Though it takes its prime breath from death core Architecture of a Lie, the debut album from French metallers Karma Zero has plenty of corrosive additives to place it apart from the majority of emerging bands within the genre. The release is a rabid and destructive brute of an album with senses ravaging and intrusive violence its prime directive but throughout it teases and seduces with an imaginative and passionate invention which you cannot fail to fall before. Whether it just wears one down into submission or manipulates with devious hidden alchemy the album and band eventually and certainly gained an exhausted and ardour driven recruit to their intent.
Formed in 2008 the band from Nantes brings a feverish blend of metal, metalcore, and electro to its deathcore heart, a sound which has seen the band earned strong support and responses in their homeland. Their self-titled EP in 2009 marked the band as a promising rising force, that feeling soon supported by their performances alongside the likes of Madball, Shining, and The Arrs as well as successful festival spots at events such as Hellfest Metal Corner and Motocultor. Recording their first album with Stéphane Buriez (Loudblast) in 2011, Karma Zero is primed to explode into a much wider receptive recognition with its recent release via Ultimhate Records.
The title track sparks things off by immediately pounces on the ear with bone snapping beats and ravenous riffs completed by equally predatory vocals. It is an assault which sets you back on your heels to then draw you straight in to its grasp with a maelstrom of sonic textures and a hunger driven intensity. The brawling vocal attack which shifts from a duo to a three prong attack is outstanding but initially distracts from the musical creativity going on beneath its snarl. Into its stride though the track opens up its arms to allow every element to takes its potent place in the course of the song and enriches the senses with a wealth of aggressive variety.

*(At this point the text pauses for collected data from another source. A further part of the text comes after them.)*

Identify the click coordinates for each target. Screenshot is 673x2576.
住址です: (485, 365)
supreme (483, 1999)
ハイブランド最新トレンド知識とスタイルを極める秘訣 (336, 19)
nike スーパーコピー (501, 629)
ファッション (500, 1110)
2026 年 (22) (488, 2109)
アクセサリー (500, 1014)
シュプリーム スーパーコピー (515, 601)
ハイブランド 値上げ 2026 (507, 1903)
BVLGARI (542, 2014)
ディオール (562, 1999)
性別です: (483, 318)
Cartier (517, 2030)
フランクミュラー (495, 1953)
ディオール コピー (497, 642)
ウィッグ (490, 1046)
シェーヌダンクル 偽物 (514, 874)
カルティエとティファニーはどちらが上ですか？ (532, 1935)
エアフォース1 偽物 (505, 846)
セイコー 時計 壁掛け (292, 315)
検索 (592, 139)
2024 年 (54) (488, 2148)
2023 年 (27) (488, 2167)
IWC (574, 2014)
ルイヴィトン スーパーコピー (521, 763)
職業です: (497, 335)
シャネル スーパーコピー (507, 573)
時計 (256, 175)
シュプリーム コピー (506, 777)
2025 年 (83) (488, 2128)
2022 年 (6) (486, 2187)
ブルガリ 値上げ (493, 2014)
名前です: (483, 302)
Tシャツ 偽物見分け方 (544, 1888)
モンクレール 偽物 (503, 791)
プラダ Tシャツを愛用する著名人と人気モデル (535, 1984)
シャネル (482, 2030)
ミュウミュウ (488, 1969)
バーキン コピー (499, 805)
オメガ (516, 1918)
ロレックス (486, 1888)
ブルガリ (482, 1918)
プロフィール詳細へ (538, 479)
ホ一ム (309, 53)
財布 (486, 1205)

As the following Next Time and No Answers state their individual declarations the album continues to offer a magnetic lure and oppressive malevolence brought through strong musicianship and invention. The two songs do not quite light up the fires within as much as the first but still easily impress even if they arguably are two tracks which bring a more expected genre stance before the ear. The album is not one to rest on its laurels though and the further into its savagery it goes the stronger its imagination and greed to explore increases with songs like Frozen Angel and the outstanding Hidden Law stretching their boundaries and ingenuity with compelling creativity. The first of the pair transfixes the ear with militant riffs but bewitches with an emotive electronic ambience that leaves thoughts drifting into their own interpretation of the narrative. Finely crafted in its moments of reflection musically and dangerously nasty with all weaponry cascading upon the senses in other times, the track is a major highlight of the release soon surpassed by its successor. Hidden Law expels its deepest guttural spite to crawl all over the fierce sonic flames and uncompromising rhythms, its rapacious malice a unique delicious poison for the ear and insidious nectar for the passions.
Through the likes of the voracious Grown Up and the flesh scorching Ghosts the band leave further welcome scars whilst bringing one last elevated triumph with Snake, the most experimental and track on the album. As unfriendly as it is contagious, the song is a magnet for the passions with its riveting expanse of flavours, styles, and character.
Architecture Of A Lie is a decisive and inciting introduction to a band which one senses is heading towards making a strong mark for itself in European metal. Watch out Karma Zero is coming to feed upon your weaknesses.